----- Source records -----

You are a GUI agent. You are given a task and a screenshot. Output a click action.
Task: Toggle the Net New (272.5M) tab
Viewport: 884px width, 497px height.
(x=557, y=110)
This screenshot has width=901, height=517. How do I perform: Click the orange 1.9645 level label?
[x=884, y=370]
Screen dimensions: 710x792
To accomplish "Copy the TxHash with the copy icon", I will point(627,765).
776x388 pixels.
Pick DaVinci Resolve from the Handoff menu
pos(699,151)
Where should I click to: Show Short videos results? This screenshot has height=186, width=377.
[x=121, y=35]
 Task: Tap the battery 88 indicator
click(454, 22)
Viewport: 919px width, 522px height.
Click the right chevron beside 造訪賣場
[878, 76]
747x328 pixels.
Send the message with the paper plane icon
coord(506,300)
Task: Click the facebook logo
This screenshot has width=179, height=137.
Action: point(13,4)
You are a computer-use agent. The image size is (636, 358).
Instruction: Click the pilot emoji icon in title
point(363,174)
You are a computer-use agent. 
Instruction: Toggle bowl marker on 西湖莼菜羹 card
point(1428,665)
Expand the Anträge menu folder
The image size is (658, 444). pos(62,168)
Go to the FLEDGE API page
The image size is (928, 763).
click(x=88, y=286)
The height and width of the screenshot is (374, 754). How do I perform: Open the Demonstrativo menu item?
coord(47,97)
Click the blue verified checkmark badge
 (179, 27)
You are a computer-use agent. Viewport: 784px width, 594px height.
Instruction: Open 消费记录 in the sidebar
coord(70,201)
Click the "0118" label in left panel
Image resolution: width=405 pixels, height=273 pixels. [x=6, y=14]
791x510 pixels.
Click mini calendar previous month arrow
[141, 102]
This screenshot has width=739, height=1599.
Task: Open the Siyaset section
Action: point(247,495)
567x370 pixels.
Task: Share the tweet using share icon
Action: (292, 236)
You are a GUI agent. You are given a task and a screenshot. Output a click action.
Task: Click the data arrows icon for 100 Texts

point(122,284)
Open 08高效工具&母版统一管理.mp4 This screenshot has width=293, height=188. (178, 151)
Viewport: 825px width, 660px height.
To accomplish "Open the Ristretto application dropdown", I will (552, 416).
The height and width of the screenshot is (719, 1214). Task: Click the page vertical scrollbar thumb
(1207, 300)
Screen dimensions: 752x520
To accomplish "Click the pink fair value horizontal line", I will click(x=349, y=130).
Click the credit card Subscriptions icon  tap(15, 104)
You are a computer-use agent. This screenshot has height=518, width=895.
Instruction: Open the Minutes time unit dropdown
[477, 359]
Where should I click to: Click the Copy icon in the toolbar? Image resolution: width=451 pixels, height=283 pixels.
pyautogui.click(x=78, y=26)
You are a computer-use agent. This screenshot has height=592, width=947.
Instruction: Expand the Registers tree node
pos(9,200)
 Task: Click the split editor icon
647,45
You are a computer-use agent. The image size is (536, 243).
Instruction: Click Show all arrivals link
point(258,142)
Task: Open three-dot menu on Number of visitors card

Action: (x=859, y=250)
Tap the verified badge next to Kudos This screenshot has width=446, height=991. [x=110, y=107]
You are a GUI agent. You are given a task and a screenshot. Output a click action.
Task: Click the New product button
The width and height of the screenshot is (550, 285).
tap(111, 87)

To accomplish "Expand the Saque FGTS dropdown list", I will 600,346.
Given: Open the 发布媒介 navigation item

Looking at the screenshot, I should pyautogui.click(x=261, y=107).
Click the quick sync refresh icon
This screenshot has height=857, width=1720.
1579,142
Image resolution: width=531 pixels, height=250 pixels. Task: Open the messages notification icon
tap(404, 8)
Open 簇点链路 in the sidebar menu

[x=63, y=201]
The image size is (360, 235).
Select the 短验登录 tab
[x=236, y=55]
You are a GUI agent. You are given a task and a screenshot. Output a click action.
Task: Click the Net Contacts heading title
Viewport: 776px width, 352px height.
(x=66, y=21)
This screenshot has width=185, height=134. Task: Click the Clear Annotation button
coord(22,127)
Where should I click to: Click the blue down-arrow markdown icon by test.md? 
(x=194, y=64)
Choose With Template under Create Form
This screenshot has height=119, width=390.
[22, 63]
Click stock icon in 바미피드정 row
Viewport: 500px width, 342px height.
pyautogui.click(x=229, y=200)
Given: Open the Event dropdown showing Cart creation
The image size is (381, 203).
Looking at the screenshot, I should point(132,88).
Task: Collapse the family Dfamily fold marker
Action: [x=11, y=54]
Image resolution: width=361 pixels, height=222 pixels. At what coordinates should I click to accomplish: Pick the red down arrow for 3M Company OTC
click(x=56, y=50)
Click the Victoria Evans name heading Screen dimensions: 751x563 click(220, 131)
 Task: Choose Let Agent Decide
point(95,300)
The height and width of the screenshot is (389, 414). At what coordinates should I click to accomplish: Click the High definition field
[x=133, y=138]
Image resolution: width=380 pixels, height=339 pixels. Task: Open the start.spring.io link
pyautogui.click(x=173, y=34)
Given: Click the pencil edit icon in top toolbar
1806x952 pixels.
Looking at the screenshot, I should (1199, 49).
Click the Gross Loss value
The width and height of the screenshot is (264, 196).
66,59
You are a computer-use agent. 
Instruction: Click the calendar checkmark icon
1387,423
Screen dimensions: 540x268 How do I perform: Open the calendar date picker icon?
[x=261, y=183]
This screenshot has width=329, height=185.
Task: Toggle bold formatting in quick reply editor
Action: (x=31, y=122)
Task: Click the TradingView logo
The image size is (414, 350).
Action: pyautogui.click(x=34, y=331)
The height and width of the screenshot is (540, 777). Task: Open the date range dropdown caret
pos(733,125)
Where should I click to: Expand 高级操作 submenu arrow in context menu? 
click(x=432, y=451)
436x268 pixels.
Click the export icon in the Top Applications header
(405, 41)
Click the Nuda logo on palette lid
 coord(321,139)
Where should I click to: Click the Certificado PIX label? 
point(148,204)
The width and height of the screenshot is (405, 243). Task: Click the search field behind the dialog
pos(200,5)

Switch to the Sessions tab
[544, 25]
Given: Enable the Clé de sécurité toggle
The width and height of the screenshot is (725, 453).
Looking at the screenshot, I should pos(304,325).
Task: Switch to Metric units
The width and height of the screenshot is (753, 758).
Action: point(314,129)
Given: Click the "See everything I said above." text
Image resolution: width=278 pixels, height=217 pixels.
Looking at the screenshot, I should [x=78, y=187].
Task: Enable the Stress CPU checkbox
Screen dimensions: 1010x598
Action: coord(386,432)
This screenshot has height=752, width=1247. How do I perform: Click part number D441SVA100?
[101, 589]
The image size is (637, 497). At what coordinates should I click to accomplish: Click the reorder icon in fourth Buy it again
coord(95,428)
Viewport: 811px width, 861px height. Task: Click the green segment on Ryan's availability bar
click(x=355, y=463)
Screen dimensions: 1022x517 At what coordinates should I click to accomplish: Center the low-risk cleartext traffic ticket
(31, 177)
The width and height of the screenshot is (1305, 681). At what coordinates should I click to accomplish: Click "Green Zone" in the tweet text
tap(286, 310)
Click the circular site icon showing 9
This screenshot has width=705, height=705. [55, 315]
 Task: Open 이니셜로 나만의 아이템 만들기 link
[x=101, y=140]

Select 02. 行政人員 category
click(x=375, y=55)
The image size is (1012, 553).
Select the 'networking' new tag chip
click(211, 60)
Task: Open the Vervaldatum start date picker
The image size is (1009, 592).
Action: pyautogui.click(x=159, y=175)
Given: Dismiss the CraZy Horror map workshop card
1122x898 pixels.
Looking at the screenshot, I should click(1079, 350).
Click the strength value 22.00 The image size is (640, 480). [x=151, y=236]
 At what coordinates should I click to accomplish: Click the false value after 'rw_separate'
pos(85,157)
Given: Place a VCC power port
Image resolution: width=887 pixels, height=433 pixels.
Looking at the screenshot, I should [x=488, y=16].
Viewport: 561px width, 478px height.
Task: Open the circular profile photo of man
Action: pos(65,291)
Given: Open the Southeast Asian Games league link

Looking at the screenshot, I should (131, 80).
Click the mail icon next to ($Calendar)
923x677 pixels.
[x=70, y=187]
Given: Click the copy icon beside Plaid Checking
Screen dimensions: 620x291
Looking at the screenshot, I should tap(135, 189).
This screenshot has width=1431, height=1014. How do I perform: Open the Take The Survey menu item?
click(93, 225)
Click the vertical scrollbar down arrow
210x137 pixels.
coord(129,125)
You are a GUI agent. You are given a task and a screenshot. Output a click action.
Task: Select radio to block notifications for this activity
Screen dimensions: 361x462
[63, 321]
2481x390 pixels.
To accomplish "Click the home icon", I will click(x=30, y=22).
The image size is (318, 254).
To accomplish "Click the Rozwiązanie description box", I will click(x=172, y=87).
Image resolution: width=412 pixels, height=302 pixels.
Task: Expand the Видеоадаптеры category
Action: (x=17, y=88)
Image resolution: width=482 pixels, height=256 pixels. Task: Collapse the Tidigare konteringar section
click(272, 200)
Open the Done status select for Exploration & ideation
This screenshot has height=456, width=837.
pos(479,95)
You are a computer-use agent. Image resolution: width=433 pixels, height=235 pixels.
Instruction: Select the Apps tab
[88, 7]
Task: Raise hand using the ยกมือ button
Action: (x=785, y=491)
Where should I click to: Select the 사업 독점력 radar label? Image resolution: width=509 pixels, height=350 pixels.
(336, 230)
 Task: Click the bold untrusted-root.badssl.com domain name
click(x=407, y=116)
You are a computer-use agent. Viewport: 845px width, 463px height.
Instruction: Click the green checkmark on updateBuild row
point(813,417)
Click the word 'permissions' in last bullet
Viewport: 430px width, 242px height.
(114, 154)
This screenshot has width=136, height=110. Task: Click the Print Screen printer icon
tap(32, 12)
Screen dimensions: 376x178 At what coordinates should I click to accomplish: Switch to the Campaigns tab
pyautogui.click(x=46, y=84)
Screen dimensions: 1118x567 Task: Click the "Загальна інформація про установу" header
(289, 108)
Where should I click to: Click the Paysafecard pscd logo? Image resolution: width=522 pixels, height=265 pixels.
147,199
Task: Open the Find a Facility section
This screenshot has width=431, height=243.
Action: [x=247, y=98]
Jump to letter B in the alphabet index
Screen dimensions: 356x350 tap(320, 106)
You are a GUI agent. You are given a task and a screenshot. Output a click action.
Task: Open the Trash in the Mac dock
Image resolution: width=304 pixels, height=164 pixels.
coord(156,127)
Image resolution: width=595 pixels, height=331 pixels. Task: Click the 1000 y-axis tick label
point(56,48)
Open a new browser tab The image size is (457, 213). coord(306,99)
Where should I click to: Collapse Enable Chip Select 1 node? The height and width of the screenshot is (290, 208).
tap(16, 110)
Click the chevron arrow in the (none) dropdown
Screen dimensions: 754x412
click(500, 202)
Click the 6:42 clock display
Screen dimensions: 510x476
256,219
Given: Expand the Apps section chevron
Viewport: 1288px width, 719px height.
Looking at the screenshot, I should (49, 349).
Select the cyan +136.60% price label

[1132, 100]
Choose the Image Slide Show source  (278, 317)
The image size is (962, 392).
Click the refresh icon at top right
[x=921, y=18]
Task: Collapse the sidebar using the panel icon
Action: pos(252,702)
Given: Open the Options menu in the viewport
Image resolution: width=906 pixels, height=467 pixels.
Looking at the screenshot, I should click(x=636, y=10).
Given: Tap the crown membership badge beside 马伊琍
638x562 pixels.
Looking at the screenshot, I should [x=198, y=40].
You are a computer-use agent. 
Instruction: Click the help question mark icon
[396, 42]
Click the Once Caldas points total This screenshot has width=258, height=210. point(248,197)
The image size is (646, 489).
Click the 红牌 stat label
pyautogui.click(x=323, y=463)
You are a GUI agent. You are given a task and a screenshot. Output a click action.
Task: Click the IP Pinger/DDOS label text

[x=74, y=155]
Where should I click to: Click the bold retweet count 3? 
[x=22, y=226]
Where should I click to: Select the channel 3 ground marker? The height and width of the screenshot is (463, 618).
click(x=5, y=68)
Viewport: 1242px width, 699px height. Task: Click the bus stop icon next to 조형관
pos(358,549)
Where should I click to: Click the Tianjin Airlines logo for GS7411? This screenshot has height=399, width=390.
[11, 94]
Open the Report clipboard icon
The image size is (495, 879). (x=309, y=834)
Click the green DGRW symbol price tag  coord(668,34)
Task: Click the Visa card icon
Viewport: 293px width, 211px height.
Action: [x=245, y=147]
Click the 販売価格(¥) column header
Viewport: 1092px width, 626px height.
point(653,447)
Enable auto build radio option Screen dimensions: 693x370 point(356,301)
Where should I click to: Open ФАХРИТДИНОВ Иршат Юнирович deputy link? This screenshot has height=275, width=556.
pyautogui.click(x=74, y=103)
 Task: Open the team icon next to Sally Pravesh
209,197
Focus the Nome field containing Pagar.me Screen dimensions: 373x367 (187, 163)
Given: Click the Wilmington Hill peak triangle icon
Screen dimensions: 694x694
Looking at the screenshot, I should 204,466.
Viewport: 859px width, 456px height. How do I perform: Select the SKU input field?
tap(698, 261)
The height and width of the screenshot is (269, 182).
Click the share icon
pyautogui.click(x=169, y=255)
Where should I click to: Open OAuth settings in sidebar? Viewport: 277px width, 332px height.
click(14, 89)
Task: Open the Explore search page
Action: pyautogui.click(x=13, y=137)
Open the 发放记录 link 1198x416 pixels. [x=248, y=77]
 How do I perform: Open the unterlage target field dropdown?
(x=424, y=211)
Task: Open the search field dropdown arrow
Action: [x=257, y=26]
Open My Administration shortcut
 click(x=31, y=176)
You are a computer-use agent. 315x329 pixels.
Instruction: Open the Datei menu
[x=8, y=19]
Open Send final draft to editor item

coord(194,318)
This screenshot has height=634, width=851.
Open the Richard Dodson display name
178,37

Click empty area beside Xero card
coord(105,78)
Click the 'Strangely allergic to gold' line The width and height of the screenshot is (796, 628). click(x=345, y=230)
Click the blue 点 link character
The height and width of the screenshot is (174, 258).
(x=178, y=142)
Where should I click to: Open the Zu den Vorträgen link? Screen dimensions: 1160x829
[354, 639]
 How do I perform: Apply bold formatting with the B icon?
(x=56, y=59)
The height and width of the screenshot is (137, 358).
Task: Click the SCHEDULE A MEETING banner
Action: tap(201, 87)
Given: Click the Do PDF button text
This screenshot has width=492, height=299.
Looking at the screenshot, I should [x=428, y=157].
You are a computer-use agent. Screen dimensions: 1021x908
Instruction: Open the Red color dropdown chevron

-----

* _The problem_:
Could you restate word for word the lines above from the one containing "has height=518, width=895." through the one containing "Click the quick sync refresh icon", both included, and nothing else?

* _Written reply_:
You are a computer-use agent. This screenshot has height=518, width=895.
Instruction: Open the Minutes time unit dropdown
[477, 359]
Where should I click to: Click the Copy icon in the toolbar? Image resolution: width=451 pixels, height=283 pixels.
pyautogui.click(x=78, y=26)
You are a computer-use agent. This screenshot has height=592, width=947.
Instruction: Expand the Registers tree node
pos(9,200)
 Task: Click the split editor icon
647,45
You are a computer-use agent. The image size is (536, 243).
Instruction: Click Show all arrivals link
point(258,142)
Task: Open three-dot menu on Number of visitors card

Action: (x=859, y=250)
Tap the verified badge next to Kudos This screenshot has width=446, height=991. [x=110, y=107]
You are a GUI agent. You are given a task and a screenshot. Output a click action.
Task: Click the New product button
The width and height of the screenshot is (550, 285).
tap(111, 87)

To accomplish "Expand the Saque FGTS dropdown list", I will 600,346.
Given: Open the 发布媒介 navigation item

Looking at the screenshot, I should pyautogui.click(x=261, y=107).
Click the quick sync refresh icon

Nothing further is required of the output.